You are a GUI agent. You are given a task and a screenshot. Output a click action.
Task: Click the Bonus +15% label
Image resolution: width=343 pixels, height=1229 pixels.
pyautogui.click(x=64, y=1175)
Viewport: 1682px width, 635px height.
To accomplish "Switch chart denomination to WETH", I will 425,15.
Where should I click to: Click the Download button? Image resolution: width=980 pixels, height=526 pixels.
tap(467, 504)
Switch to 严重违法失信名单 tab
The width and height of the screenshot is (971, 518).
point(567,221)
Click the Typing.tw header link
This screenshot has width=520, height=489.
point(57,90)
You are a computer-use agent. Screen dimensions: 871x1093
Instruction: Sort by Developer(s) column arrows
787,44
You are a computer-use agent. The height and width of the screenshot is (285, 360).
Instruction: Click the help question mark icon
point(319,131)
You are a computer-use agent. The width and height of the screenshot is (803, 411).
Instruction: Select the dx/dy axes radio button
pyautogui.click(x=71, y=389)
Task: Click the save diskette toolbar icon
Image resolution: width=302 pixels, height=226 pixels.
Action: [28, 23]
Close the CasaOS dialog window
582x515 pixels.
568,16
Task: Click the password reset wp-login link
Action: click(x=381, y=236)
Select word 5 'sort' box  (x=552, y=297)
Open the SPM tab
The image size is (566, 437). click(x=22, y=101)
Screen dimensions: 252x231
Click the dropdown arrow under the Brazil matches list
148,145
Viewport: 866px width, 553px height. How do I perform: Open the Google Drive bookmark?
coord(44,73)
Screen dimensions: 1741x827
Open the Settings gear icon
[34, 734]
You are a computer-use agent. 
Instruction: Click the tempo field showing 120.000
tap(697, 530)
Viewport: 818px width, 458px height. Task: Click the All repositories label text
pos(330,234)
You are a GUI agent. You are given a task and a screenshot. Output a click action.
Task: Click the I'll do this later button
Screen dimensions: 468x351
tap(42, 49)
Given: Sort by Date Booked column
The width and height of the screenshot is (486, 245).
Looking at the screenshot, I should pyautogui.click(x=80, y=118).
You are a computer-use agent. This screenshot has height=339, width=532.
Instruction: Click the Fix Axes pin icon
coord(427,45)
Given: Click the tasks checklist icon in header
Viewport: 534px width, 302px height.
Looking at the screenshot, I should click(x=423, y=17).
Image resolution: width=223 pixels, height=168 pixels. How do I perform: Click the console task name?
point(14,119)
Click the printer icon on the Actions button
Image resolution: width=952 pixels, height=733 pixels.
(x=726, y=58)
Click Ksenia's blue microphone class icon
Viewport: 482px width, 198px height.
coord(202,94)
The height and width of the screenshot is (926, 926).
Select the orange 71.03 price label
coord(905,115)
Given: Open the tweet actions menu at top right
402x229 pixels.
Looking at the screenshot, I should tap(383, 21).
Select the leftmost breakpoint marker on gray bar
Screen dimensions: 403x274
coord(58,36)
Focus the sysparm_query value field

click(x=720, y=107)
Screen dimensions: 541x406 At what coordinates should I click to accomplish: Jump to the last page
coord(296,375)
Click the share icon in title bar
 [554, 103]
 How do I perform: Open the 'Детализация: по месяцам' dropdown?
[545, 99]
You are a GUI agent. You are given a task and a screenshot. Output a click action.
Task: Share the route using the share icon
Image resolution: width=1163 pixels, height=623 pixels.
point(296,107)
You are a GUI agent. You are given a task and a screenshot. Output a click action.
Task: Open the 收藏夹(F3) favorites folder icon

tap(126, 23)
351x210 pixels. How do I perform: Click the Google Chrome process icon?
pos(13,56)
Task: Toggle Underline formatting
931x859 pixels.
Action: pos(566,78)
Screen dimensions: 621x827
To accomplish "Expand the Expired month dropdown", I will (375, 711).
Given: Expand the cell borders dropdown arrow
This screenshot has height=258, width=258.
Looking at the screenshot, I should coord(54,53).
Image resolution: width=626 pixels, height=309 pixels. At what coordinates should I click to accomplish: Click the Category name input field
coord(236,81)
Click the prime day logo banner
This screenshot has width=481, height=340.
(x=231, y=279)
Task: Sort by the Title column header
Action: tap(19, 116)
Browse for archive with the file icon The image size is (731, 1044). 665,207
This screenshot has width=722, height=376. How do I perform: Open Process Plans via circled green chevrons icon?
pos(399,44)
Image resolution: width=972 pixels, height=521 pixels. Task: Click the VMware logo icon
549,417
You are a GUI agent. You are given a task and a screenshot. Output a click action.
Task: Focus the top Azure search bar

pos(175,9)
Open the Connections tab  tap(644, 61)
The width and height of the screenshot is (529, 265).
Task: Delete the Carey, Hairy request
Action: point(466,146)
☆ ☆ ☆ ☆ ☆ ☆ ☆
_EXERCISE DESCRIPTION_:
Set down only the line containing "Browse for archive" and the lines after it through the end, exactly as they appear above.

_ANSWER BOX_:
Browse for archive with the file icon The image size is (731, 1044). 665,207
This screenshot has width=722, height=376. How do I perform: Open Process Plans via circled green chevrons icon?
pos(399,44)
Image resolution: width=972 pixels, height=521 pixels. Task: Click the VMware logo icon
549,417
You are a GUI agent. You are given a task and a screenshot. Output a click action.
Task: Focus the top Azure search bar

pos(175,9)
Open the Connections tab  tap(644, 61)
The width and height of the screenshot is (529, 265).
Task: Delete the Carey, Hairy request
Action: point(466,146)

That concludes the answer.